[XML] well-formedness & validation / section 4.2.8.1

Regarding the discussion point on section 4.2.8.1:

"The altered content MUST be well-formed"and "The altered content SHOULD 
validate to an appropriate published formal grammar".

Doubts have been expressed that the first sentence brings anything to the
guidelines. Here are the arguments pro.

1. One intent of the CTG is to make sure that CT-proxies deliver correct 
content to terminals. Well-formedness is a formal, easily testable way to 
express this; this is justification to keep the requirement, all the more so 
since the XML standard states that violations of well-formedness are fatal 
errors (section 1.2).

2. There are good reasons not to impose the delivery of strictly valid markup
(hence SHOULD in the second sentence), but no cases have been found where 
syntactically incorrect XML (i.e. non well-formed form XML) is technically 
necessary to make a terminal browser operate properly. Hence, nothing is 
gained by suppressing the formulation on well-formedness.

3. There are essentially two cases where it is admissible not to follow the
second guideline:
i. When there is no "appropriate published" grammar, notably because one is 
using proprietary extensions not formally expressed in a DTD.
ii. When a published formal grammar must be violated because of an erroneous
behaviour (quirks) in the device's browser.
If no requirement on well-formedness is imposed, there is formally no longer
any minimum requirement on the content delivered to terminals as soon as one
is freed, for whatever reason, from the (non-binding) validation guideline. So
either the CT-proxies should do the maximum, or they are formally allowed not
even to satisfy a minimum -- this is surely not the intent of CTG, but this is
what suppressing the first sentence amounts to.

4. Last but not least, there is a widespread expectation that content delivered
to terminals should be valid, but also a widespread, long-standing explicit 
requirement that it must be at a minimum well-formed. A sample of documents 
about this point is listed in the appendix.

Conclusion: The first statement above on well-formedness does not harm and 
does good. There are excellent reasons to enforce a minimum of syntactically 
correct content to be delivered to terminals, and no concrete reasons not to 
require it.


E.Casais
--------

Appendix: what guideline documents state about well-formedness and validation.
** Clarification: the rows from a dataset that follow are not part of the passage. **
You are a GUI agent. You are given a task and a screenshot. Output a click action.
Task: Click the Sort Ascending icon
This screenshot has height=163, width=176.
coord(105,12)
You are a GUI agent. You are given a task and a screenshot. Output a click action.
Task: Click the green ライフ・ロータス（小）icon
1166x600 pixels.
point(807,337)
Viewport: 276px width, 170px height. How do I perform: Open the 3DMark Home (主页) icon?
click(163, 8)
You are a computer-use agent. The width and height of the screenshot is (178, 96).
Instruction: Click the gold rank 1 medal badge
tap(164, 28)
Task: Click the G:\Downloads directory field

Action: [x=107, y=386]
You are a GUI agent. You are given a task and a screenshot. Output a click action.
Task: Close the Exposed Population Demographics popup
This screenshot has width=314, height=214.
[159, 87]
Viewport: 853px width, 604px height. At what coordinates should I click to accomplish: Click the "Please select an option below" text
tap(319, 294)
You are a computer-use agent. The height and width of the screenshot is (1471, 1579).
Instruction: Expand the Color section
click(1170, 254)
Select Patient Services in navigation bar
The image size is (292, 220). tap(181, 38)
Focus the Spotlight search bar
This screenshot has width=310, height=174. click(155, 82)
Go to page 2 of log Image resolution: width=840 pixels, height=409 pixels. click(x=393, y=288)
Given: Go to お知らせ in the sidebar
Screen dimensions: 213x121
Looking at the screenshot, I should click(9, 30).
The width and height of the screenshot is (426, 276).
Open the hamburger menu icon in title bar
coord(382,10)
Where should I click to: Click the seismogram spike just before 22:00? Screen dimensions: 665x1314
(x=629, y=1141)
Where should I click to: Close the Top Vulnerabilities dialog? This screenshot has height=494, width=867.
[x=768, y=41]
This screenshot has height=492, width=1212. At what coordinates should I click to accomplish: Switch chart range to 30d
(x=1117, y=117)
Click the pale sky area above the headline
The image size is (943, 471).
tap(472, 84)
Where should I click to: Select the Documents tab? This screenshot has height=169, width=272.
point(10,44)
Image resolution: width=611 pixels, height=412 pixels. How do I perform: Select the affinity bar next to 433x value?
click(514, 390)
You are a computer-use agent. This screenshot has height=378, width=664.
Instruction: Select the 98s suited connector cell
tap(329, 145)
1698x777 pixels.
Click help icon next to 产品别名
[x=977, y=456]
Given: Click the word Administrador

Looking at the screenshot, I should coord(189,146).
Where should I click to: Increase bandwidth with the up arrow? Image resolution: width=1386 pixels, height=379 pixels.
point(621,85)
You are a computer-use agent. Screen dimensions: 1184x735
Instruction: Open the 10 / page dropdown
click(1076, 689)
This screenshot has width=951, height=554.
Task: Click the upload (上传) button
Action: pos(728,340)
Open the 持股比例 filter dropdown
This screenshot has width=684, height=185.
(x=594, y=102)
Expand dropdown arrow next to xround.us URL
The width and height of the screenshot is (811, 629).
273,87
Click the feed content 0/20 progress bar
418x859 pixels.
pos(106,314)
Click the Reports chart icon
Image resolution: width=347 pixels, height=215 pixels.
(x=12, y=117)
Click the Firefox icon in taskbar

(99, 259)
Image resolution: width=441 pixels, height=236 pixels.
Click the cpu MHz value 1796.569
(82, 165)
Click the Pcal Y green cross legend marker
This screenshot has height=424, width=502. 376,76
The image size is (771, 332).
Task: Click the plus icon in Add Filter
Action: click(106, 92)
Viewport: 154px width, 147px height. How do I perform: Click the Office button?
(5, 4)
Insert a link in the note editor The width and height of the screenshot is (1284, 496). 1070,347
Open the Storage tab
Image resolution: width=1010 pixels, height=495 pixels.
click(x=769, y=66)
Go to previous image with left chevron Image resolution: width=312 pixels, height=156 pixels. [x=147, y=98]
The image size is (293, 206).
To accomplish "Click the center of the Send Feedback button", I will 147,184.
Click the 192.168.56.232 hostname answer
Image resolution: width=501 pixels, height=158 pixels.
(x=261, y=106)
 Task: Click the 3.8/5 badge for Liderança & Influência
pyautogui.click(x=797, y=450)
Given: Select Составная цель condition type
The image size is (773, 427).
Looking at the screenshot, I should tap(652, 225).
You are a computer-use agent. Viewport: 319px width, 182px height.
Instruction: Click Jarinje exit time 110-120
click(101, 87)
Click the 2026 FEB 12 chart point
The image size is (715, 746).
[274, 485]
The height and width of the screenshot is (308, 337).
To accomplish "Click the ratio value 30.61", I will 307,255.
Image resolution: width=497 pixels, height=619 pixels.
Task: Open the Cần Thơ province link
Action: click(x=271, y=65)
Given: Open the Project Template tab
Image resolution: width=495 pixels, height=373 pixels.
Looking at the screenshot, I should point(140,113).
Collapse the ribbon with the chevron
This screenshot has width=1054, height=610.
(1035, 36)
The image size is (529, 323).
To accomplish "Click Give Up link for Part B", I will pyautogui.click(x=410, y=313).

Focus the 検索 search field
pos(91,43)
W3C: Mobile Web Practices, 2008. Section 5.4.7: "[VALID_MARKUP] Create 
documents that validate to published formal grammars. [...] If the page markup 
is invalid this will result in unpredictable and possibly incomplete 
presentation."

W3C: W3C mobileOK Basic Tests 1.0, 2008. Section 3.4: 
"[...] If the DOCTYPE refers to a known XHTML version, validate against 
that DOCTYPE and if invalid, warn. 
[...] If (regardless of its stated DOCTYPE) the document does not validate 
against the XHTML Basic 1.1 DTD: If (regardless of its stated DOCTYPE) it 
does not validate against the XHTML-MP 1.2 DTD, FAIL.
[...] If the Internet media type is "image/gif" or "image/jpeg", and the 
resource is not valid (see 2.4.9 Validity), FAIL.
[...] If the Internet media type is "text/css" and the content is not valid 
CSS (see 2.4.9 Validity), FAIL."
This proposed recommendation has the strongest wording of all documents, since
it requires validation -- also for linked resources.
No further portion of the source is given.